5. Dean – There was a huge missed opportunity to show how much the Mark was affecting Dean here. They alluded to it ever so subtly when he took that drink of water and maybe, slightly, appeared to be enjoying Cole’s discomfort, but it was so unclear that I could be reading into it and there was no connection made back to the Mark in anyway to show that Dean’s insensitivity was fueled by the Mark. They could have shown Dean actually enjoying the torture a whole lot more, the water and the electrocution… maybe being a bit more sadistic than necessary which could have lead to the heart stopping moment at which point that is what snaps Dean out of his MoC induced haze. But nope, it was all so vague and so subtle it’s as though the MoC wasn’t a factor in this episode at all other than the fact that it was mentioned briefly at the start of the ep. Furthermore, I got so incredibly sick of Dean and his “buck up soldier! Never give up!” pep talks, dispensing advice that he never takes himself. They did that in Halt and Catch Fire as well. I don’t want to listen to Dean deliver the “never give up!” mantra and then quits himself in his very next breath. This is all part and parcel of how badly written the MoC arc was. His entire mindset makes absolutely no sense whatsoever.

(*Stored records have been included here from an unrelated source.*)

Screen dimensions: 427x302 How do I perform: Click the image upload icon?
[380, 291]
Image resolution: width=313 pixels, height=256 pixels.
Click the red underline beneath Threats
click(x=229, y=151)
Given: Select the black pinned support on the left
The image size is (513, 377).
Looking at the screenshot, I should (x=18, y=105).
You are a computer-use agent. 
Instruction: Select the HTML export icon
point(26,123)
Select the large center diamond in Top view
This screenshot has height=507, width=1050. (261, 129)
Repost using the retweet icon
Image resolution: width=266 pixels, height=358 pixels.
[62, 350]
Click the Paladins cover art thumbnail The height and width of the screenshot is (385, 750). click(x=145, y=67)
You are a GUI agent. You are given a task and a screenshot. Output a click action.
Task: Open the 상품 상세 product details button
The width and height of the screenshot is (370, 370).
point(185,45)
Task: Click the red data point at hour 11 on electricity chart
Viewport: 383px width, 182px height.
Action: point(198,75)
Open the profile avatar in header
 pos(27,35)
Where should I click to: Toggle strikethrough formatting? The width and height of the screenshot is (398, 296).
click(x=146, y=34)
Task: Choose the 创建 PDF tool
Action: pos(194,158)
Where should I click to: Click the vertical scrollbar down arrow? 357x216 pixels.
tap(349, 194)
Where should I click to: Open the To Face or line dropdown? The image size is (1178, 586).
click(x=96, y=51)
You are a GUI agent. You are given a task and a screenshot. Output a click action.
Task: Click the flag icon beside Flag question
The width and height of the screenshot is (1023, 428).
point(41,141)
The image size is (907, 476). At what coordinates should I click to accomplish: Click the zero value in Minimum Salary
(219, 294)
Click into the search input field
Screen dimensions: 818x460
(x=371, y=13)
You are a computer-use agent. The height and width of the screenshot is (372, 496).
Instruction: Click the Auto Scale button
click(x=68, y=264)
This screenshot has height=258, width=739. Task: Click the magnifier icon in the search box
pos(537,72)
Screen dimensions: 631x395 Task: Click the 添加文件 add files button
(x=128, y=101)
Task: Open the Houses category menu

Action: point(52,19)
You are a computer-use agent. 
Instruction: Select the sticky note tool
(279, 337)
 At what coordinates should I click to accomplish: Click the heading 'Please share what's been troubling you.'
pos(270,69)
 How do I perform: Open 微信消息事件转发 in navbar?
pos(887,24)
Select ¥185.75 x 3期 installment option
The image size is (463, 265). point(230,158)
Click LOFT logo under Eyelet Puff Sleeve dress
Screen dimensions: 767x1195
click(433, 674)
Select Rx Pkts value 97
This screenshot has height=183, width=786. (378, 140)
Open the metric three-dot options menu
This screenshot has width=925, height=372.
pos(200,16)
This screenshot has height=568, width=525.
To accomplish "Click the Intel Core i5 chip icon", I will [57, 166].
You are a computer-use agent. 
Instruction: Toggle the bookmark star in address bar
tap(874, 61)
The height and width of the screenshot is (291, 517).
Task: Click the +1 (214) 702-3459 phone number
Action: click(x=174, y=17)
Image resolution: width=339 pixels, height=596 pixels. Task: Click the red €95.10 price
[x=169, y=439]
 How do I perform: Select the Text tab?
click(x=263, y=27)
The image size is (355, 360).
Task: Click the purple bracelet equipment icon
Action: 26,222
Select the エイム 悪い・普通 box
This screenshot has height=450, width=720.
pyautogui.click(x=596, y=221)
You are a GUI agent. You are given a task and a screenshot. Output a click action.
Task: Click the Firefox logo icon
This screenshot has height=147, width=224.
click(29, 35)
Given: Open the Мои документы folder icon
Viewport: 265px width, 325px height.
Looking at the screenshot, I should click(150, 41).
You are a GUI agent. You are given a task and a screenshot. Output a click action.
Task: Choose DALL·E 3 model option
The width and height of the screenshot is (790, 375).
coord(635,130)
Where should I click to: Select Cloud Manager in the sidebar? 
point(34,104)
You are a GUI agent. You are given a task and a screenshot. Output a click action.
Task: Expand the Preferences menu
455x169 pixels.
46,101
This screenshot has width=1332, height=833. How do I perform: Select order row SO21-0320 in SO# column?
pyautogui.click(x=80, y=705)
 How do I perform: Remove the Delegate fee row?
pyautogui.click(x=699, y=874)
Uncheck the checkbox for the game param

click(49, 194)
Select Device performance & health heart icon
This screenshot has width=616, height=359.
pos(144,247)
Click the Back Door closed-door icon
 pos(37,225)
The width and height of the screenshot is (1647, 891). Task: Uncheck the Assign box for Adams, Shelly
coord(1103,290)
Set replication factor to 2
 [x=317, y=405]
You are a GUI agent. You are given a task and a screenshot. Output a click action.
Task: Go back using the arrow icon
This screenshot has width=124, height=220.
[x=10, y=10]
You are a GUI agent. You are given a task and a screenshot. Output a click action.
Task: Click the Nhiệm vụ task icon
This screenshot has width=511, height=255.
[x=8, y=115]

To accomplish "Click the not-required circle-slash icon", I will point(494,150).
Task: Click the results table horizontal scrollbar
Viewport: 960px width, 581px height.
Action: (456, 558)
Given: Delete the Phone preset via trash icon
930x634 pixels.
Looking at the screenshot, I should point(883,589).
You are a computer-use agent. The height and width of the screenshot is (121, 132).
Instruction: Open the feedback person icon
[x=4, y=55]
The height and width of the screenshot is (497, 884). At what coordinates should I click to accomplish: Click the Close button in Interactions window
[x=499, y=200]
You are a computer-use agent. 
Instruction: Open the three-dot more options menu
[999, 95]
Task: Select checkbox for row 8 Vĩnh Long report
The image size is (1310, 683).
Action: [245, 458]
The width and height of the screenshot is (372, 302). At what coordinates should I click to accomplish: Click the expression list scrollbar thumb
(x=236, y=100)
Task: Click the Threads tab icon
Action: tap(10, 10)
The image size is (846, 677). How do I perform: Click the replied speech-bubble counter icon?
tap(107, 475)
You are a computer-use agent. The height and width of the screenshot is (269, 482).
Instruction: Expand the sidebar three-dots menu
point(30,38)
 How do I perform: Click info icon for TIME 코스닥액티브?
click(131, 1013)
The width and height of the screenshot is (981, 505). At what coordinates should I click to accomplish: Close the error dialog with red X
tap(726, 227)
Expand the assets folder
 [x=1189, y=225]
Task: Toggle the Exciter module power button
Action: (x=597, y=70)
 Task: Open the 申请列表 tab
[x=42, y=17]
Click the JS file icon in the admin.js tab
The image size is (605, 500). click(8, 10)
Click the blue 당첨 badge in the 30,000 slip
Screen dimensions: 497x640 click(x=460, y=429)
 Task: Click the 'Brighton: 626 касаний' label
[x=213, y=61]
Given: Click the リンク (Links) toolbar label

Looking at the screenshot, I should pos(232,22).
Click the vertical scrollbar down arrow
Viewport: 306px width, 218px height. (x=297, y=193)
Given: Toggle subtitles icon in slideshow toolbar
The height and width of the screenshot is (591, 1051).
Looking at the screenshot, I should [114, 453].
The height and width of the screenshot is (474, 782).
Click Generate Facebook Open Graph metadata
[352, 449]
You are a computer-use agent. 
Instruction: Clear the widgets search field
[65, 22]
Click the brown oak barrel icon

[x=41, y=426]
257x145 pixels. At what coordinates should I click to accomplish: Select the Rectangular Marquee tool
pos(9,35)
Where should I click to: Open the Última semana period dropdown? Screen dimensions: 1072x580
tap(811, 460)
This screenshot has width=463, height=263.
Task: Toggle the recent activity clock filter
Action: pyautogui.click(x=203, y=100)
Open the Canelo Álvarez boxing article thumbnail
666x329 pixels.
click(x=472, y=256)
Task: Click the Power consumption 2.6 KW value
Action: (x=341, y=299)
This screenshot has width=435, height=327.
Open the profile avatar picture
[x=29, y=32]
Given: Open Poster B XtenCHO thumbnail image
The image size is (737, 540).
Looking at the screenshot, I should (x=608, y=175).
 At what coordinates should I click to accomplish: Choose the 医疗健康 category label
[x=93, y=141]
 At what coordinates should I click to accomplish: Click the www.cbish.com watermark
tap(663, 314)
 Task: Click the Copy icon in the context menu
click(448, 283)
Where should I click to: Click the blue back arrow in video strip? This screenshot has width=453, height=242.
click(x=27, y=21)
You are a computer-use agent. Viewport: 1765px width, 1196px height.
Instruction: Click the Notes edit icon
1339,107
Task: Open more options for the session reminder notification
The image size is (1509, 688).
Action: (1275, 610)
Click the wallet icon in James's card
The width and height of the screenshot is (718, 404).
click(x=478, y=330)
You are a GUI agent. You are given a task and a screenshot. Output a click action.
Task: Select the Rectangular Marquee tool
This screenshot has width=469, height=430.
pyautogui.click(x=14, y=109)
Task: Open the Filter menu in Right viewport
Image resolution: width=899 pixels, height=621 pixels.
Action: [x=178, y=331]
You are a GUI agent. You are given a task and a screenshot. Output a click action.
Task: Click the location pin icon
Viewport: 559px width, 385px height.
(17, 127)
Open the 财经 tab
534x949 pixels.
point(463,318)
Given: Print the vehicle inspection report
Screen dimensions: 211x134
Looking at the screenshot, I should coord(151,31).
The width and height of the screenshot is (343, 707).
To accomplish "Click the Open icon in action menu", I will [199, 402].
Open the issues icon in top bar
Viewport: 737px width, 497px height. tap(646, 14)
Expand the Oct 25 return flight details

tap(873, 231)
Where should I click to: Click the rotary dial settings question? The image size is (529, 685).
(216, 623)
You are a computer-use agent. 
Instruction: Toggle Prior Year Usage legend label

[i]”We have to face the truth, right? Even if we don’t like it.
Well, truth is there’s no way around this. We saw what happened to Cain, okay?
I’m not happy about it. But l got to move on.
So l’m gonna keep doing what we do while l still can.”[/i]
Exactly what is Dean “moving on” from? What exactly does he think is going to happen when he can’t keep hunting? Why is he sitting on his butt passively and waiting around to succumb without trying to find any kind of solution at all? Why is he so opposed to Sam trying to find a way out for him that Sam feels compelled to keep his research a secret? (Which is another whole can of kahn worms in itself). Dean’s arguments make little to no sense and just perpetuate the conflict between the brother for the sake of having a conflict. Anything Sam might have come up with was not as bad as what was happening to Dean in the here and now. They handled this so much better in season three. Dean had a legitimate reason to not want to get out of his predicament; here? not so much.
Sorry for being so long winded!! I love these reviews they really make me think.